Return verbatim every line from the first line of the data below to the line that contains "This screenshot has width=281, height=211.", inclusive, and no further.
----
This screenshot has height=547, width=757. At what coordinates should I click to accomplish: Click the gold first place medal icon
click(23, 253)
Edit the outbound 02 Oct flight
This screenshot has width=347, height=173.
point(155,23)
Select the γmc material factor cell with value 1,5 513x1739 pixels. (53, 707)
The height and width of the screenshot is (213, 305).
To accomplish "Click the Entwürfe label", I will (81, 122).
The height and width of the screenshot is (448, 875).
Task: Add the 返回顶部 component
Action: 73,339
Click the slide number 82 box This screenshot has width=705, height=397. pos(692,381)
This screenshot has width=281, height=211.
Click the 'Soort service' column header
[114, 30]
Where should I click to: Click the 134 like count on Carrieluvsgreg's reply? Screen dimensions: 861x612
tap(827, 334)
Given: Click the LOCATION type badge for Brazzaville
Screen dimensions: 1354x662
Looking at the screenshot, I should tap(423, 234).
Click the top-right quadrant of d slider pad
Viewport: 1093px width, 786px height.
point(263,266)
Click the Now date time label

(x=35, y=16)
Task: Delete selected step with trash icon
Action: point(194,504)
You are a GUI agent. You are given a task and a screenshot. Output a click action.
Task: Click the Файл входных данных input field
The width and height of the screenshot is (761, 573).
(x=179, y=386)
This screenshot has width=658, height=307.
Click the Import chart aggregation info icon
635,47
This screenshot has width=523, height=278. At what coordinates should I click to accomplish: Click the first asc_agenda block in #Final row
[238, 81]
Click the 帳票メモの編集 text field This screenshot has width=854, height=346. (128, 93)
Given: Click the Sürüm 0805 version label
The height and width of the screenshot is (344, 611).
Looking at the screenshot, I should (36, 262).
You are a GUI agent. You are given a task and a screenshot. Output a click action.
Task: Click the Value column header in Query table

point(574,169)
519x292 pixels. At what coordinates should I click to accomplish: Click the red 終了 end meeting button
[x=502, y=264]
----
▸ OUTPUT BELOW
This screenshot has height=547, width=757. At what coordinates should I click to accomplish: Click the gold first place medal icon
click(23, 253)
Edit the outbound 02 Oct flight
This screenshot has width=347, height=173.
point(155,23)
Select the γmc material factor cell with value 1,5 513x1739 pixels. (53, 707)
The height and width of the screenshot is (213, 305).
To accomplish "Click the Entwürfe label", I will (81, 122).
The height and width of the screenshot is (448, 875).
Task: Add the 返回顶部 component
Action: 73,339
Click the slide number 82 box This screenshot has width=705, height=397. pos(692,381)
This screenshot has width=281, height=211.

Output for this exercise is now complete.